In Discussing Wittgenstein Ann reproduces her script for her husband Philip’s funeral where she herself led proceedings. The script ends: “Catullus wrote in Latin because he was in Rome, so he did what Rome did. Philip was an Englishman abroad and delighted in observing the proprieties. We’ll sing him out with Cwm Rhondda to celebrate his living and dying in Wales. So, from both of us — may your life be as relevant as his; may your death be as good. And, failing that, may you live forever!” In the final prose section of that book, Ann remembers how one of Philip’s friends “complimented me quietly on having done for Philip what Berowne, in Love’s Labours Lost, had deemed impossible — to move wild laughter in the throat of death.” I am reminded here of the W.H. Auden poem The Cave of Making, in Memory of Louis Macniece, in which he states:
Even a limerick
ought to be something a man of
honour, awaiting death from cancer or a firing squad,
could read without contempt.
Ann wrote many poems about her time caring for Philip — notably the sequences “A Spell in Hospital” in Gay Science and “Scattering His Ashes” in Between Dryden and Duffy. None of them were limericks but many of them have the ability to make a reader laugh and cry at the same time. See particularly “Awaiting the Return of the Italian Surgeon” from Gay Science and, from the same volume, “Bacchanal”, which I end my piece by quoting in its entirety:
Sing, sing the staphylococcus
Lewd entertainer at the court of Bacchus
He’s a hunchbacked dwarf with a lumpy shape
That mocks the model of the sacred grape.

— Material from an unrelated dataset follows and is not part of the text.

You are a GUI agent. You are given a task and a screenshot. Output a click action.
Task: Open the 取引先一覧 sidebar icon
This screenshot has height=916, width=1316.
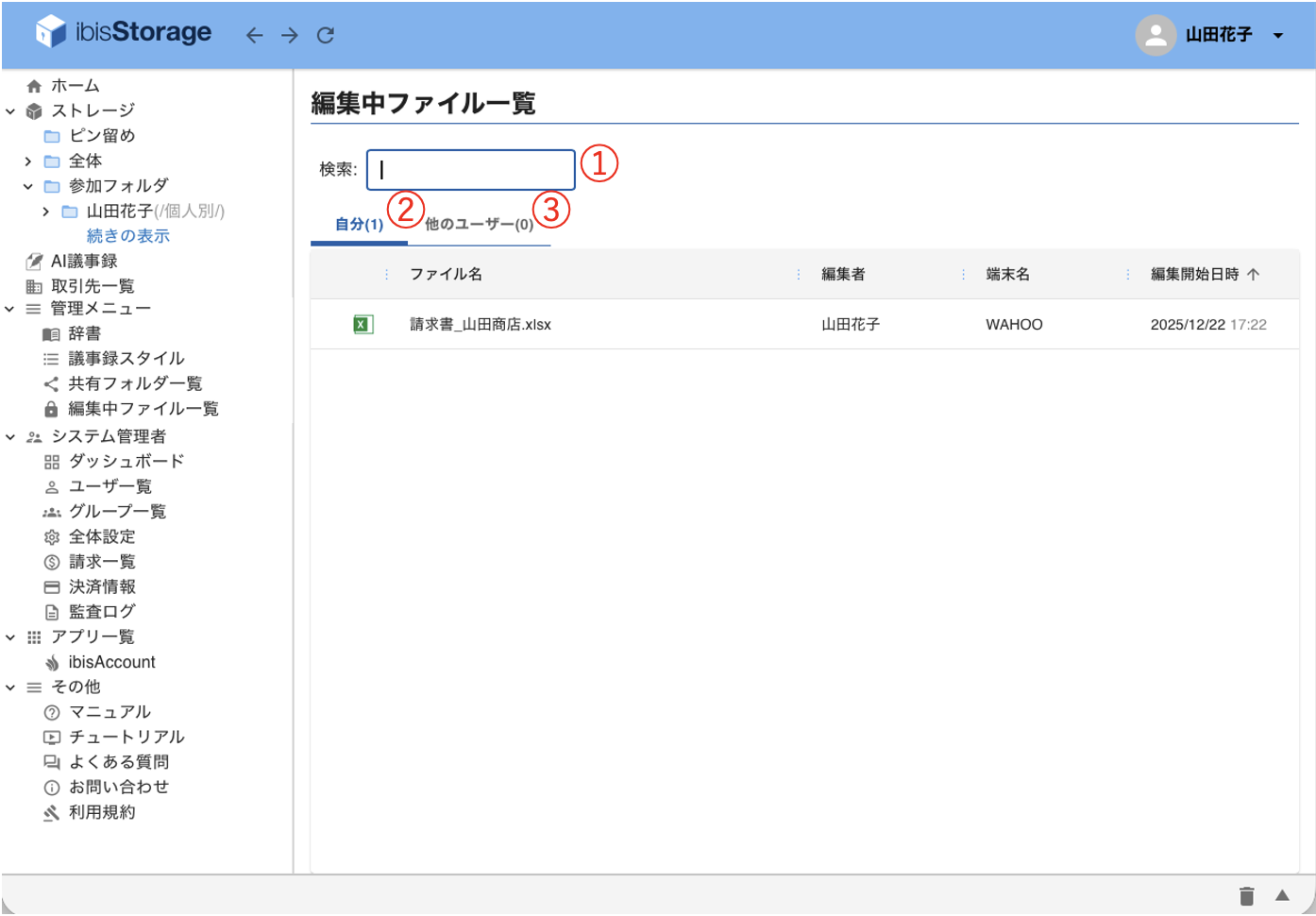coord(35,285)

He follows his master at a limping trot
Disseminating the ignoble rot.
He sticks to the rosy fingers of the dawn
When she touches her lips in a decorous yawn.
He rides on the eagle to the prize it’s found
And he licks round the edges of Prometheus’ wound.
He nests in the nostrils of the Queen of Troy
And he lurks round the anus of the altar-boy.
Sing, sing the staphylococcus
Lewd entertainer at the court of Bacchus
But you, my love, may safely doze;
You can scratch your arse, you can pick your nose
You’ll be safe, my darling, whatever you do —
There’s a poet in the corner so he won’t get you.
Harry Chambers originally trained and worked as a teacher, and also a teacher-trainer. In the 1960s and 1970s he was active in publishing and promoting new UK poets in Phoenix, the journal he edited, and in the pamphlet (chapbook) series he produced. For the last thirty years he has run Peterloo Poets, publishing a substantial list of British and Irish poets, including John Whitworth since 1989 and four collections by Ann Drysdale, alongside poets from the USA, Canada and the Caribbean. Harry retired earlier this year and Peterloo Poets passed into history.